Bir keresinde Şöyle bir yazı okumuştum; "İstediğin kadar taşı sula, taş büyümez." Bu cümleyi hatırlamam babamdan vazgeçme eşiğim oldu.

Babam kalbinde çocuklarına yer açmak yerine taş koymuş. O taşların yerini zamanla abilerim almış ama benim yerimde hep taş bırakmıştı. Babam beni büyüttüğünü sanarak kalbinde kocaman bir taşa su vermiş. O taş babamın kalbinde yara açmamış belki ama babamı benden sonsuza kadar almıştı.

Benim tek mutlu anımda olmayan babam, Tunç'un mutluluğunda yanında bulunuyordu. Onun için düşmanının bile kızını gelin isteyebiliyor, bunu kendine sorun etmiyordu. Ama babam, beni kolayca ölüme gönderiyordu.
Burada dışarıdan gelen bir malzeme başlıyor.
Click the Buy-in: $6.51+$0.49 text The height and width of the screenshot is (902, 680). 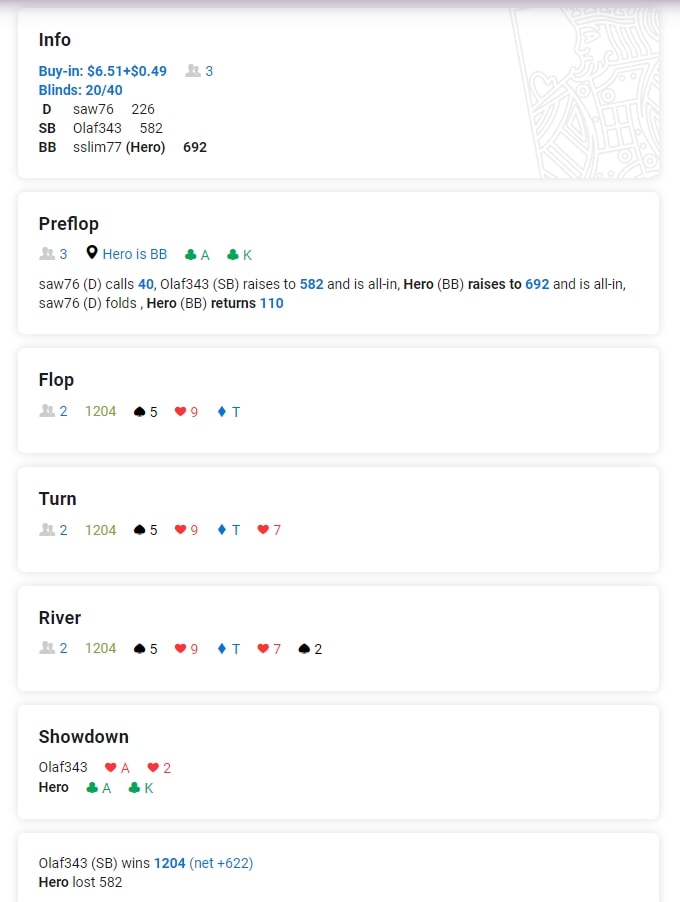[x=103, y=71]
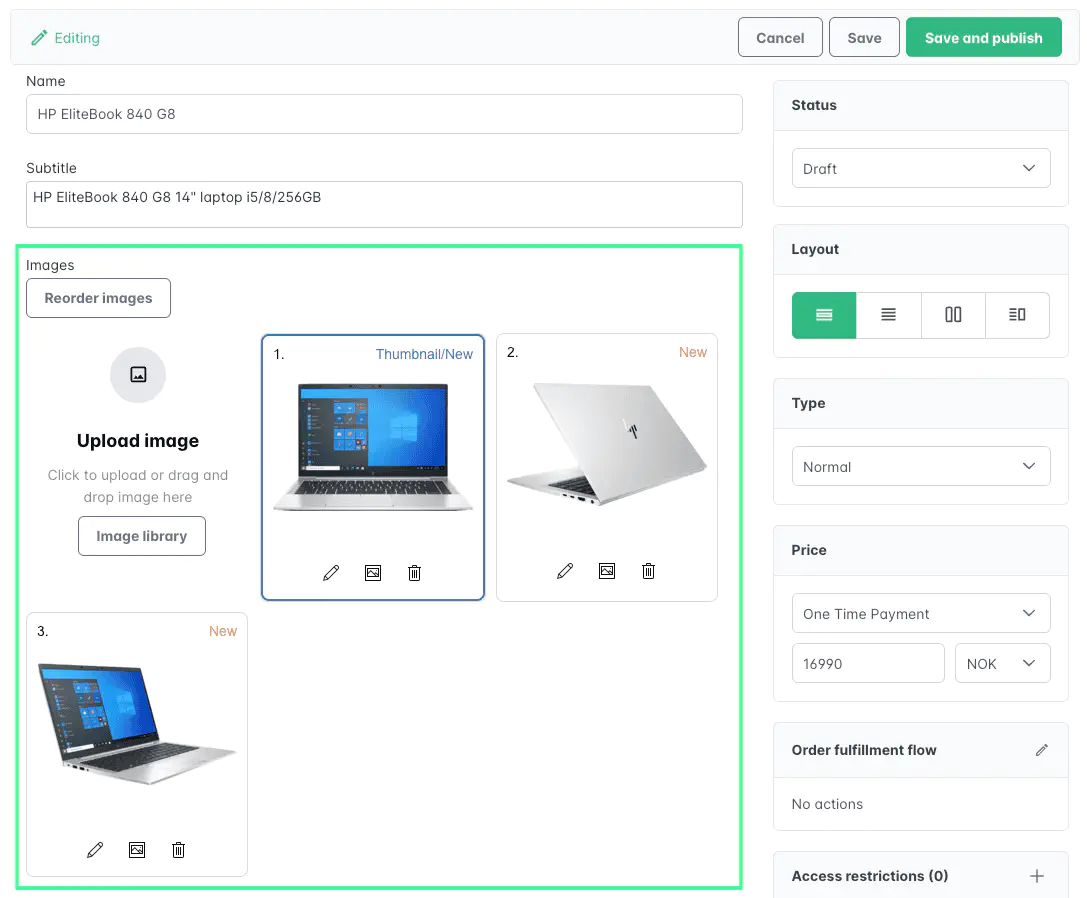This screenshot has height=898, width=1087.
Task: Open the Image library
Action: point(141,536)
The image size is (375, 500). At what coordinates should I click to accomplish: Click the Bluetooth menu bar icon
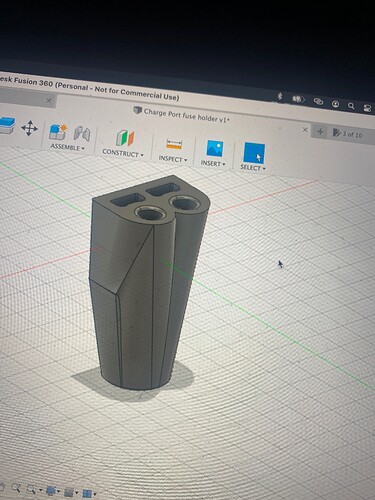[280, 96]
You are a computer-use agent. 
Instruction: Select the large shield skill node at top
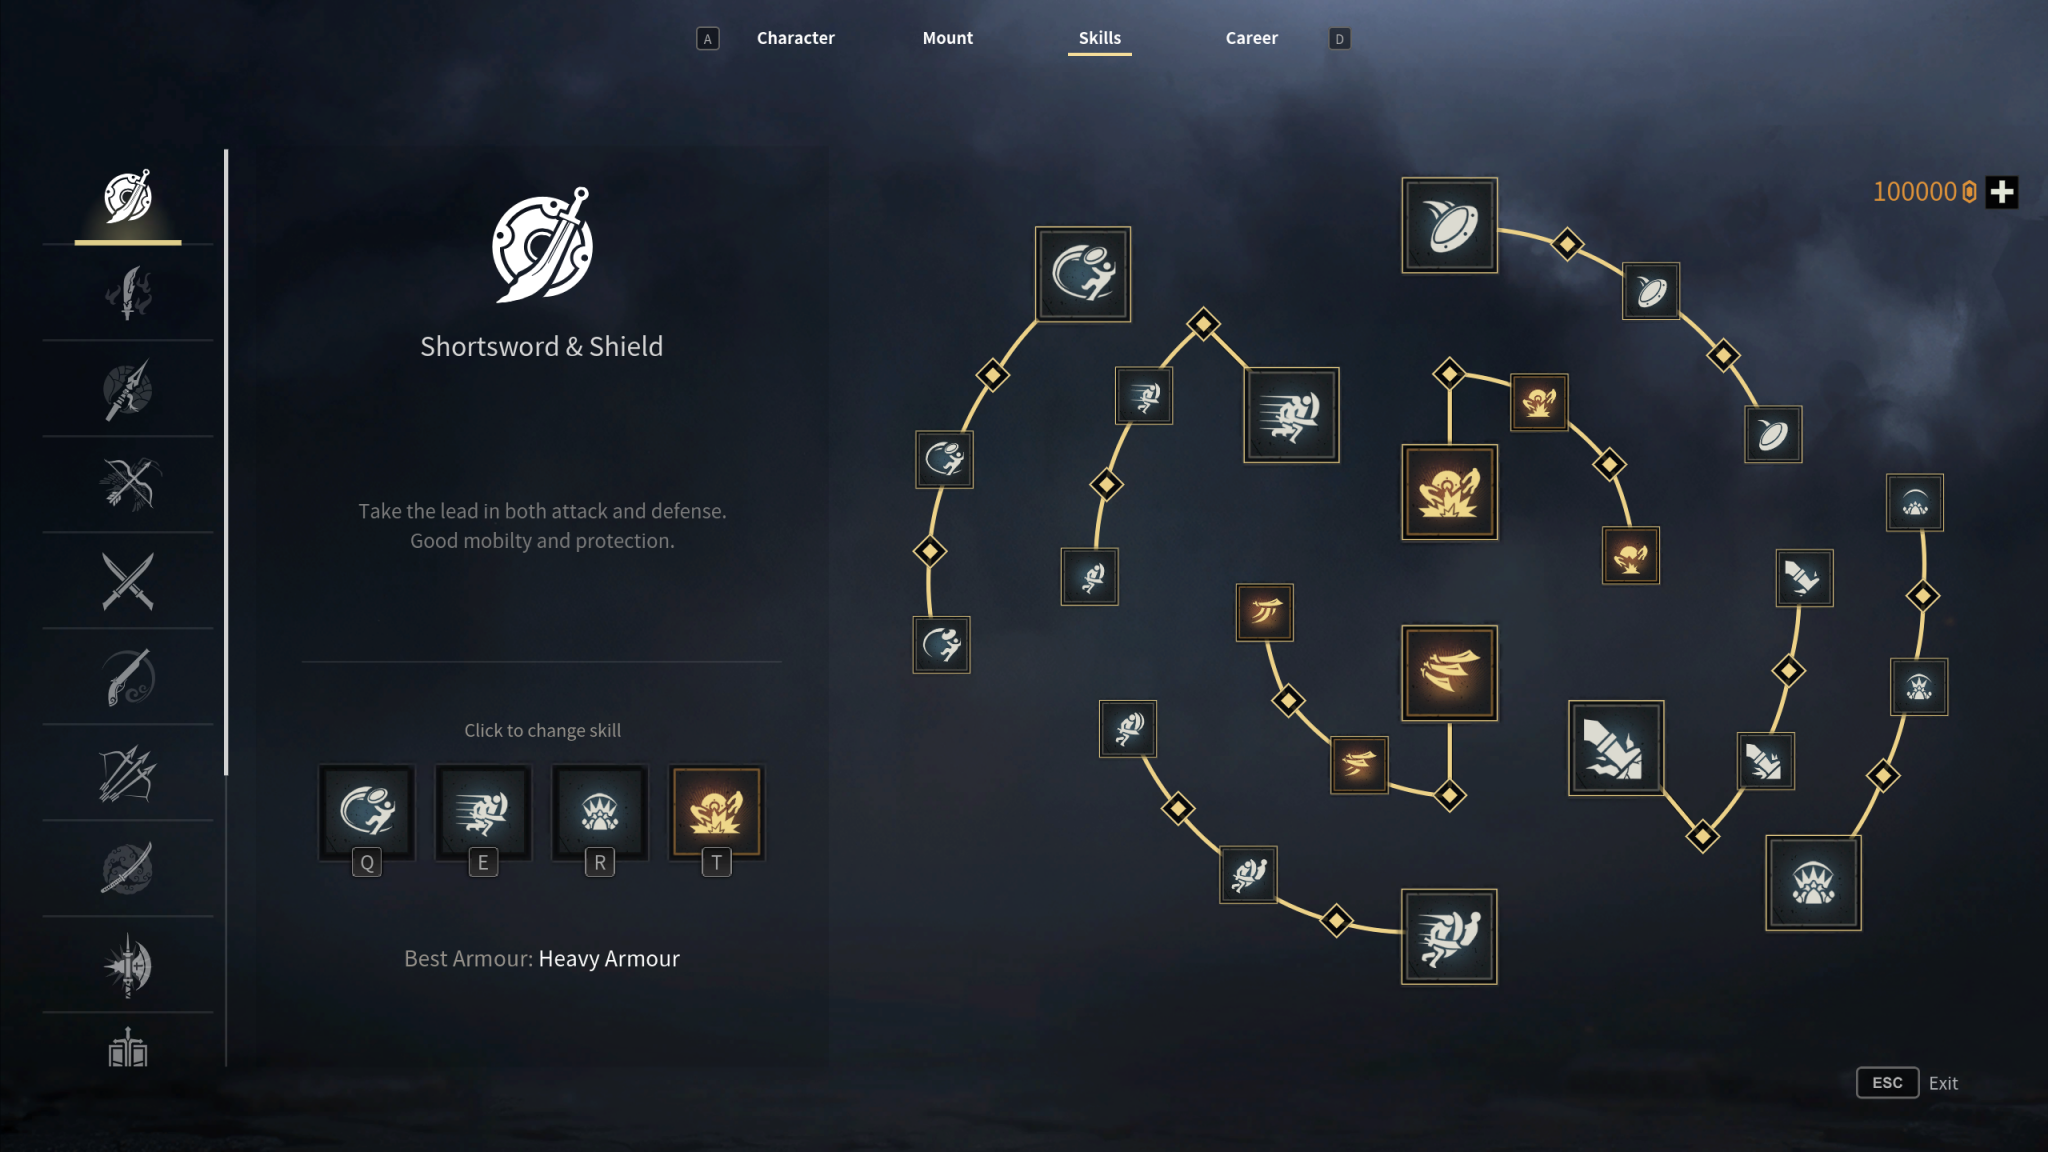1449,225
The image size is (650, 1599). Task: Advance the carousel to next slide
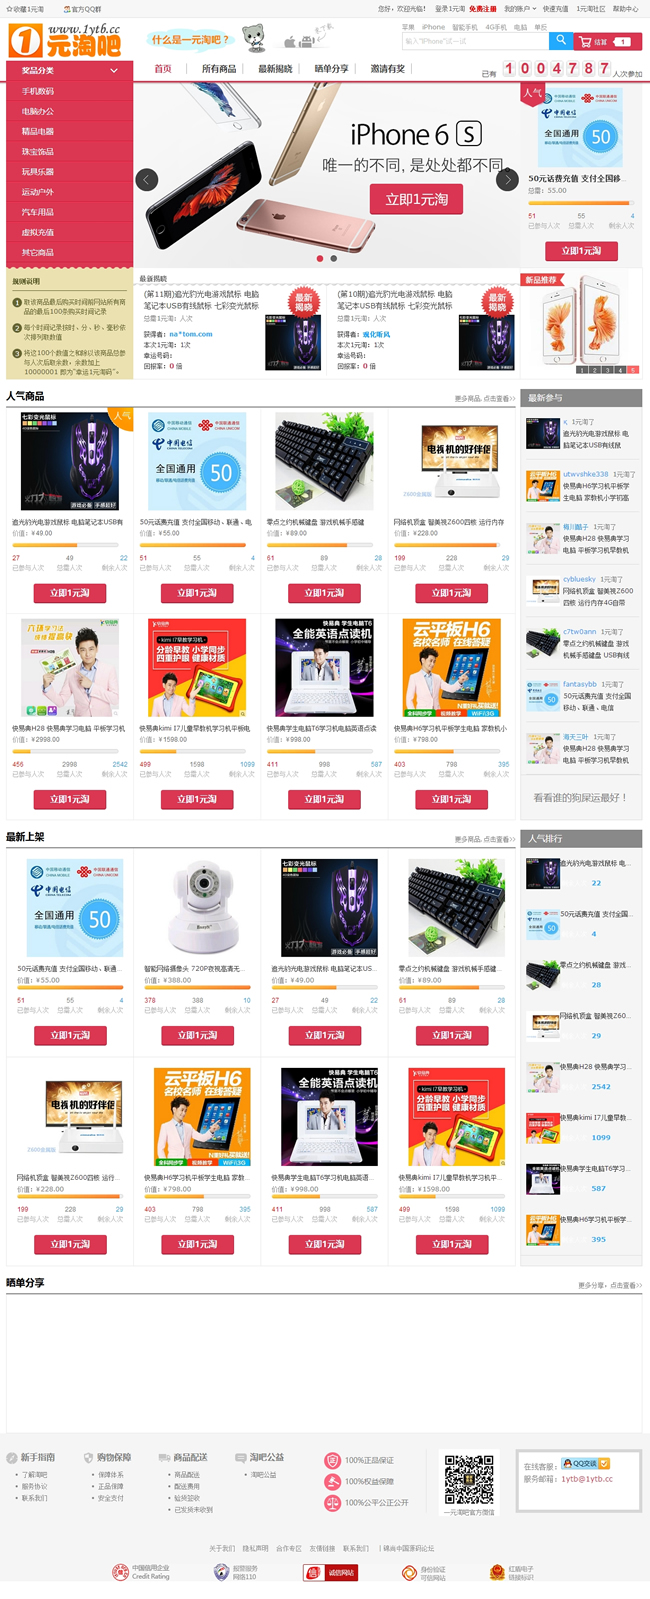(507, 180)
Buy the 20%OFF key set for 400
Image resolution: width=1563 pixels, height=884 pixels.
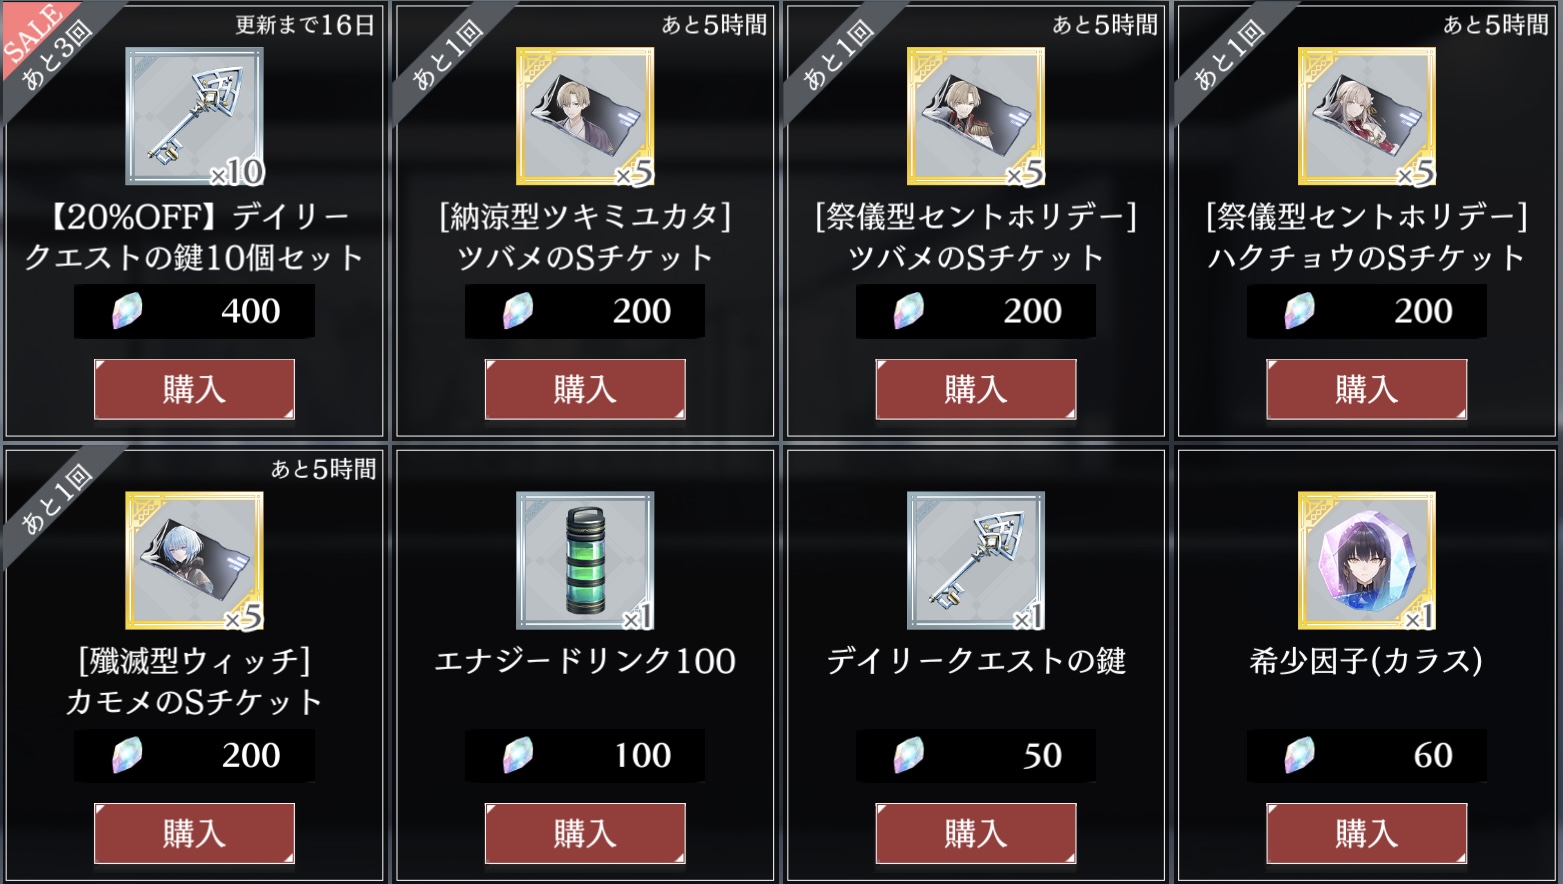[194, 389]

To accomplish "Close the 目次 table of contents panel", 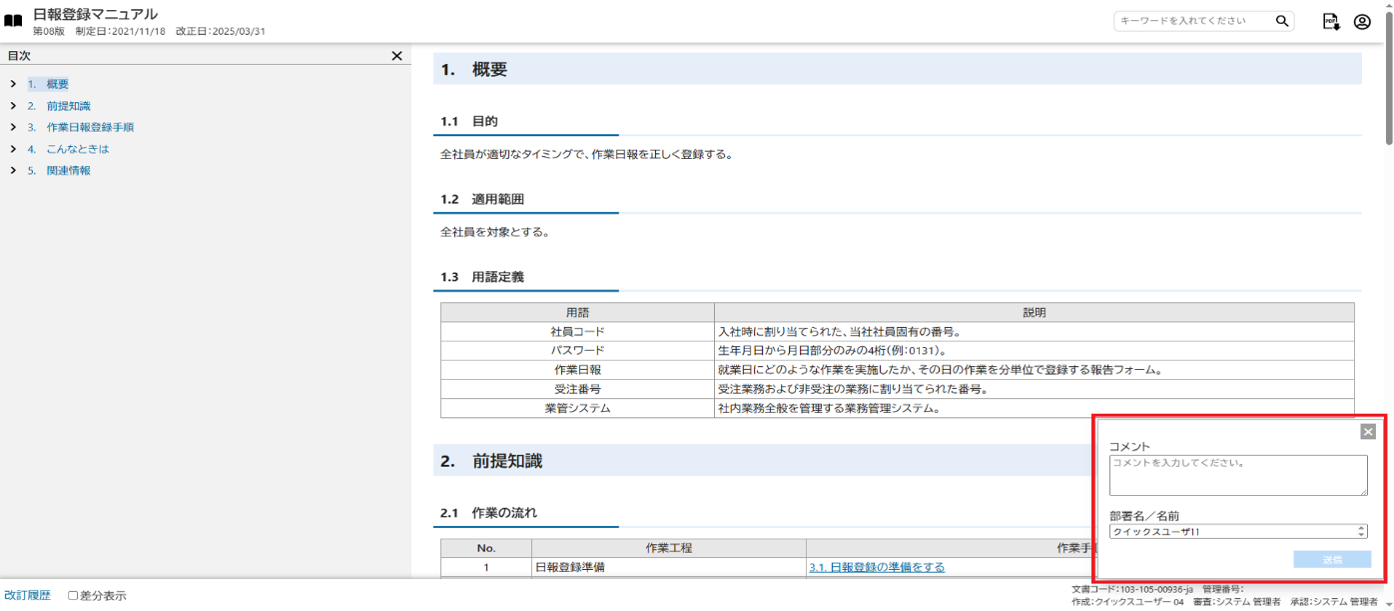I will (397, 57).
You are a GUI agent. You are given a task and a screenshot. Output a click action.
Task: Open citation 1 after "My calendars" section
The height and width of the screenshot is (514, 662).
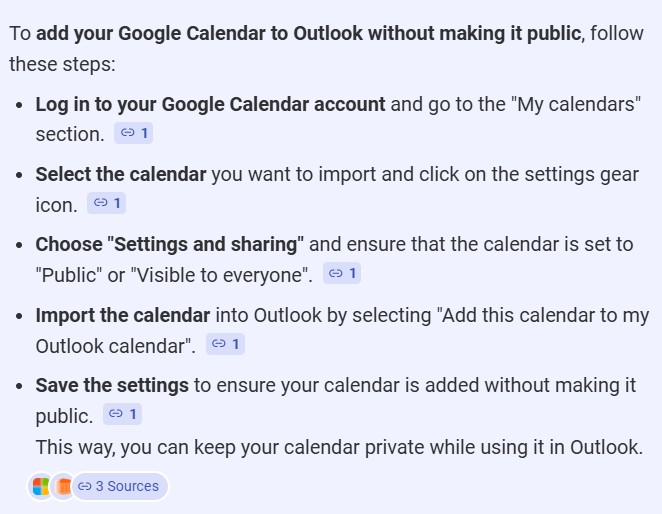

Dakikalardır, ikili koltukta dedemle birlikte oturmuş babama gözlerimi dikmiş derin düşüncelere içindeydim. Ve beni bu düşünceden çıkartıp, bakışlarımı babamın üzerinden çekmeme sebep olan kişi yanımdan oturan elimi sıkı sıkıya tutan kocamdı. Melih'le gözlerimiz birleştiğinde, elini dudaklarına götürüp öptü. Bu hareket Melih dilinde sakin ol demekti. Melih'e gülümseyerek oturduğum yerden kalktım. "Aslı'ya bakacağım." Dedim ve salondan çıkıp mutfağa ilerledim.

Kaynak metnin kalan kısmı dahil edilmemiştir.